Minister of Mines and Energy
- In office 11 July 2006 – 7 August 2010
- President: Álvaro Uribe
- Preceded by: Luis Ernesto Mejía Castro
- Succeeded by: Carlos Rodado Noriega

Personal details
- Born: Hernán Martínez Torres 1 June 1942 Cartagena, Bolívar, Colombia
- Died: 28 December 2023 (aged 81)
- Alma mater: Pontifical Bolivarian University

= Hernán Martínez =

Colombian chemical engineer and politician (1942–2023)

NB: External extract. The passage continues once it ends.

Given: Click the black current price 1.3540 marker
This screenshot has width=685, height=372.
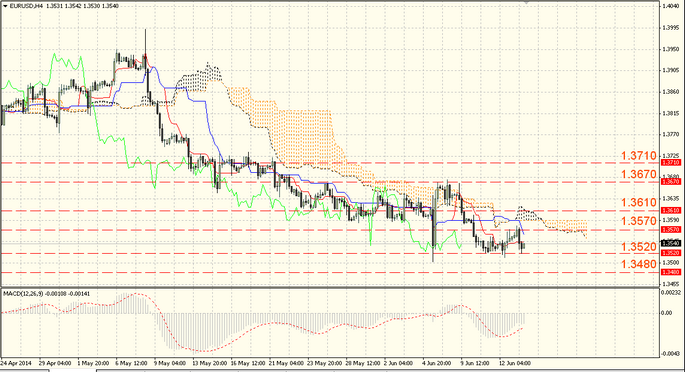Looking at the screenshot, I should (x=671, y=243).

Hernán Martínez Torres (1 June 1942 – 28 December 2023) was a Colombian chemical engineer and politician. From July 2006 to August 2010, he served as Minister of Mines and Energy, under the administration of President Álvaro Uribe.

==Biography==
Martínez studied chemical engineering at Pontifical Bolivarian University (UPB) and then specialized in oil management at Northwestern University. For 16 years, he served as President of Intercor, a subsidiary of ExxonMobil for the development of the Cerrejón Zona Norte coal mining complex. He also served as President of ExxonMobil Colombia, Corporate Planning Manager of Esso Colombiana and member of the board of directors of the Universidad del Norte, in Barranquilla. Before assuming the Ministry of Mines and Energy, Martínez was a member of the board of directors of several companies in both the public and private sectors.

Martínez represented the President of the Republic on the Board of the National Hydrocarbons Agency. He served as president of the Board of Directors of Cartón de Colombia. In addition, he belonged to the Boards of Directors of ISA, Traselca and Inversiones Suramericana.

==Death==
Martínez died on 28 December 2023, at the age of 81.